デジタル版「実験論語処世談」(58) / 渋沢栄一

『渋沢栄一伝記資料』別巻第7(渋沢青淵記念財団竜門社, 1969.05)p.482-488

子貢問。師与商也孰賢。子曰。師也過。商也不及。曰。然則師愈与子曰。過猶不及。【先進第十一】
(子貢問ふ。師と商と孰れか賢なる。子曰く。師や過ぐ。商や及ばず。曰く。然らば則ち師は愈れるか。子曰く。過ぎたるは猶ほ及ばざるが如し。)
 師は子張の名、商は子夏の名、共に孔門の逸足であるが其性行が等しくないから、或日子貢が孔子に対して此の二人の特長を尋ねた。処が孔子は子張は過ぎてゐる、子夏は及ばぬ処があると答へられた。そこで子貢は更に折返し、それでは子張は子夏より勝れて居りますかと聞いた。孔子は首を振つて、イヤ〳〵さうぢやない、人間は中庸が最も大切である。過ぎたるも中庸でなく、及ばざるも中庸でない。されば過ぎたるも中庸を得ざる事に於て猶ほ及ばざるに等しいと答へられた。蓋し子張は才高く意広く、好んで難い事をなしたので、孔子は之れを過ぎたりと為し、子夏は篤く信じ謹み守りて、どつちかと言へば引込み思案に近い性質であつたから、及ばずと為したのである。
 今日でもエライ人が沢山居るが、さて真に中庸を失はぬ人が幾人あるだらうか。此人は手腕があるなと思ふと所謂中庸を失つて過ぎて居り、此人物は確かりしてゐるなと思ふと及ばぬ処があつて、中庸を得た人は極めて少い。凡て中庸を保つといふ事は其身を完うし、又人として中道を歩むことは最も必要なことであるから、私は諸君に自分自身の行ひが中庸を得て居るかどうかを省みて欲しいと思ふ。自分自身を省みる時、恐らく其所に過、不及を見出すであらう。
季氏富於周公。而求也為之聚斂而附益之。子曰。非吾徒也。小子鳴鼓而攻之可也。【先進第十一】
(季氏周公より富めり。而るに求や之が為に聚斂して之を附益す。子曰く。吾徒に非ざるなり。小子鼓を鳴らして之を攻めて可なり。)

[課題の指示]
1 > 論語を論じた本文によると、「師」と「商」はそれぞれ誰の名ですか。
2 > 論語の章句を論じた本文を、最後の文の後から書き継いでください。

[データ]
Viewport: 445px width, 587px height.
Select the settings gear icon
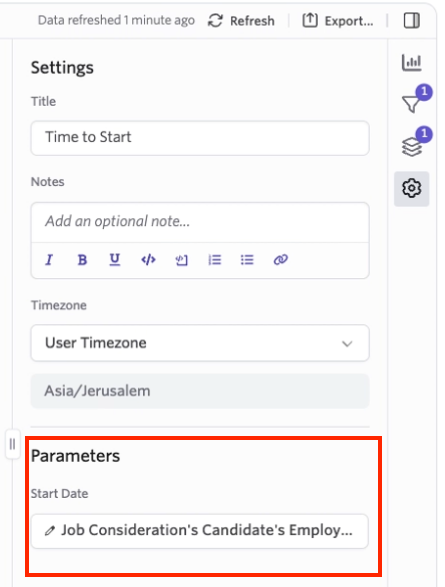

[解答例]
1 > 師は子張の名、商は子夏の名です。

2 >
 季氏は魯の大夫であつたが、賦税を重くして富を積み、昔の周公よりも遥かに財宝を蓄へた。周公は大国の王室の近親で宰相となり、清廉潔白であつた許りでなく、大功があつた人であるが、其の周公よりも富を蓄積したのは、皆民を苦しましめて自分の懐中を肥した結果である。然るに冉求が季氏に仕へて其の家宰となつたが、季氏の非を改めさせようとはせず、其部下として働いたので、孔子は冉求の主に事ふる道を誤つて居る事を述べ、且つ、求はもはや吾が弟子ではない。門人諸子は宜しく其非を攻むべしと言はれた。
 之れは孔子が必ずしも冉求の行為を憎んで言はれたものではないと思ふ。即ち孔子は師として冉求の非を改めさせようとし、師としての立場を明かにして先づ門弟を誡め、而して門人をして忠告せしめて其の誤りを正さしめようとした、深く人を愛するの情より斯く言はれたものであると解釈するのが至当であらう。
柴也愚。参也魯。師也辟。由也喭。【先進第十一】
(柴や愚。参や魯。師や辟。由や喭。)
子曰。回也其庶乎。屡空。賜不受命而貨殖焉。億則屡中。【先進第十一】
(子曰く。回や其れ庶からん乎。屡〻空し。賜は命を受けずして貨殖す。億れば即ち屡〻中る。)
 此の章句は一緒に纏めて、後の方から解釈した方が寧ろ順序が宜しいから、さういふ風にお話をする。
 孔子の門弟の内で、顔回は最も道に近い人である。一向自分で富を致すといふやうな観念は持つてゐなかつた。処が賜、即ち子貢は天命に安んじて道を楽しむことが出来ず、心を貨殖に用ひた。之れ顔回に及ばぬ処である。併しながら其の才識明敏であつて、事を臆度すれば屡〻能く適中する。只貨殖に長ずるが故に、人品に自ら多少の差異がある。柴は子羔の事であるが、変通の才乏しく、重厚に過ぐる嫌ひがあつた。一例を挙ぐれば、其家語に「其足影(孔子の)を履まず、啓蟄を殺さず、方に長ずるは折らず。親の喪を執て泣血三年、未だ曾て歯を明はさず云々」とあるを見ても、其の人と為りを知るに足るであらう。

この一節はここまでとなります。